◆ What you will do:
(a) Summarize the passage on the Kabbalah in two sentences.
(b) According to the legend in the passage on the Kabbalah, the fallen angels taught it to one person, and it then passed to others. List those individuals in the order the passage gives, starting with the first person taught.
(c) Answer these questions using the passage on the Kabbalah:
(i) Which spelling signifies the Christian version?
(ii) Which book of the Pentateuch did Moses leave out of the Kabbalah?
(iii) From which land did other Eastern peoples acquire the knowledge?

◆ Excerpt to read:
However, in order to avoid confusion and show the current importance
of the Kabbalah one must look at its different spellings: Kabbalah,
Cabala, and Qabalah. Some scholars and writers have made a
distinction between the terms. Generally Kabbalah, or Kabala,
signifies the original, or pertaining to, Hebrew version; Cabala
signifies the Christian version; and Qabalah is used for the
Hermetic version. Such signification has been ignored by many
because of the various differences found within. In this article
Kabbalah will be used for all.
Although the Kabbalah is founded on the Torah, the Jewish scriptures
and other sacred writings, it is no intellectual discipline; and the
mystic is not to practice it in solitude, but is to employ it to
enlighten humanity. The Kabbalist seeks two things: a union with God
while maintaining a social, family, and communal life within the
framework of traditional Judaism. Those who have adopted the
Kabbalistic teachings have modified these latter aims.
There are various legends concerning the origin of the Kabbalah,
most maintain it came from God. Some say God gave it directly to
Adam, while others claim God taught it to a select angelic group,
sort of a theosophical school in Paradise. Afterwards the fallen
angels taught it to Adam, the disobedient child on earth in order to
furnish humankind with the means to return to their nobility and
felicity. It then passed to Noah, to Abraham and Moses. Moses
included the first four books of the Pentateuch, leaving out
Deuteronomy, in the Kabbalah before he initiated seventy Elders into
it. The Elders initiated others into it. It is thought that David
and Solomon were Kabbalistic adapts. Eventually the oral tradition
ended and the knowledge was written down.
It might be noted that from Abraham, who immigrated to Egypt and
leaked some of the sacred teaching, the Egyptian s learned a portion
of the knowledge. It was from Egypt that other Eastern acquired the
knowledge and adopted it into their philosophical systems. Surely
there is uncertainty of the adequacy of this lore, but it offers a
plausible explanation as to the similarity between Eastern beliefs.
Moses being privy to all Egyptian wisdom was first initiated into
the Kabbalah in the land of his birth and later became more
proficient in it during his wondering in the desert wilderness.

◆ Recorded data:
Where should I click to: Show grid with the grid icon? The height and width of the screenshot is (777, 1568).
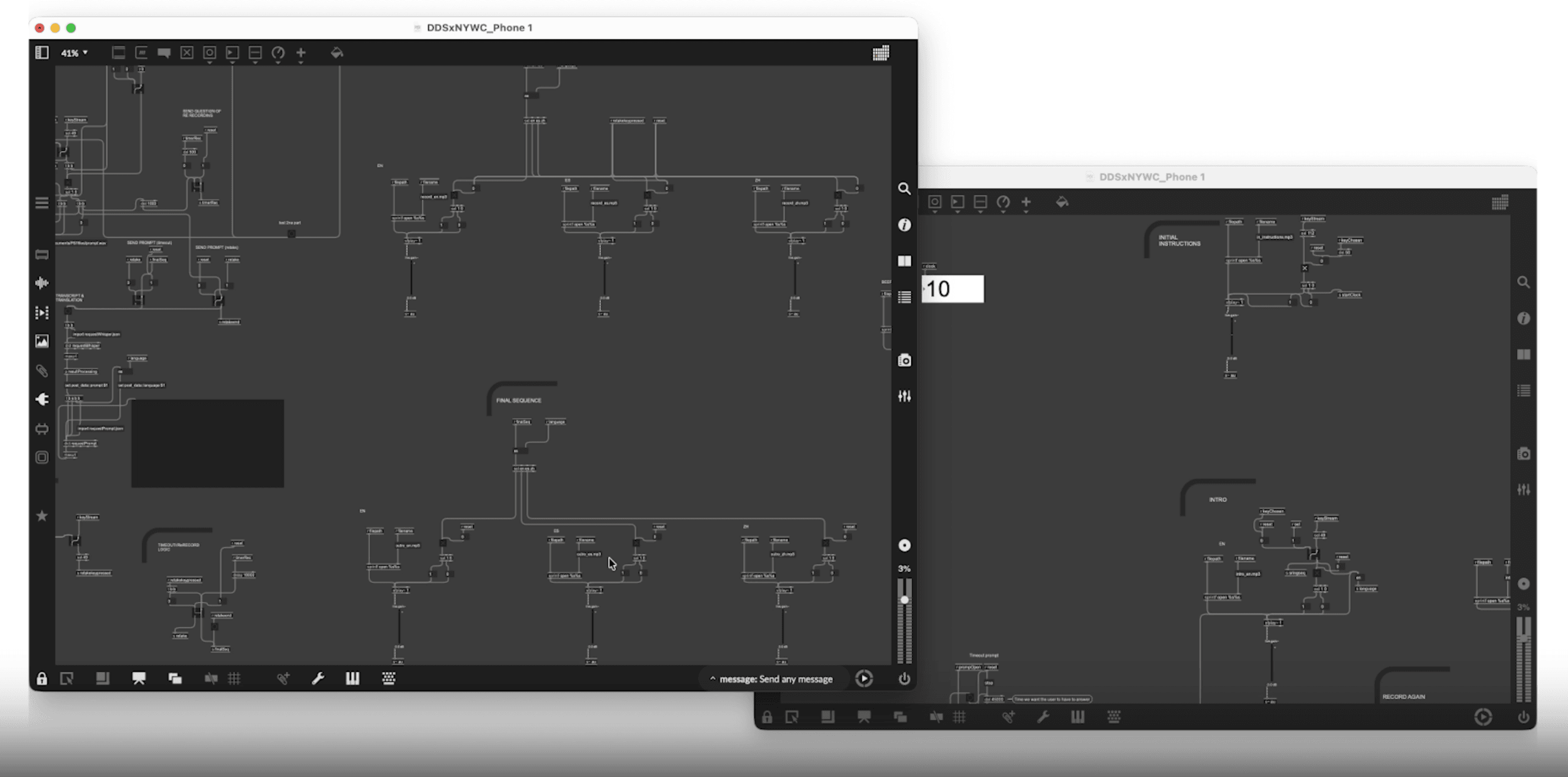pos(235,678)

==

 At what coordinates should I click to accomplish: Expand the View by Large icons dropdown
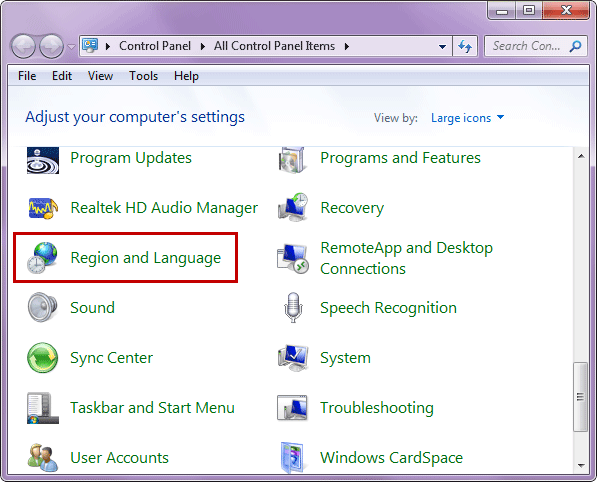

◆ In response:
(a) Some writers use the spellings Kabbalah, Cabala, and Qabalah for the Hebrew, Christian, and Hermetic versions, and the Kabbalist seeks union with God while keeping a social, family, and communal life within traditional Judaism. Most legends hold that the Kabbalah came from God and reached Adam, then passed to Noah, Abraham, and Moses before the oral tradition ended and it was written down, and the Egyptians are said to have learned part of it from Abraham.

(b) Adam, Noah, Abraham, Moses

(c)
(i) Cabala
(ii) Deuteronomy
(iii) Egypt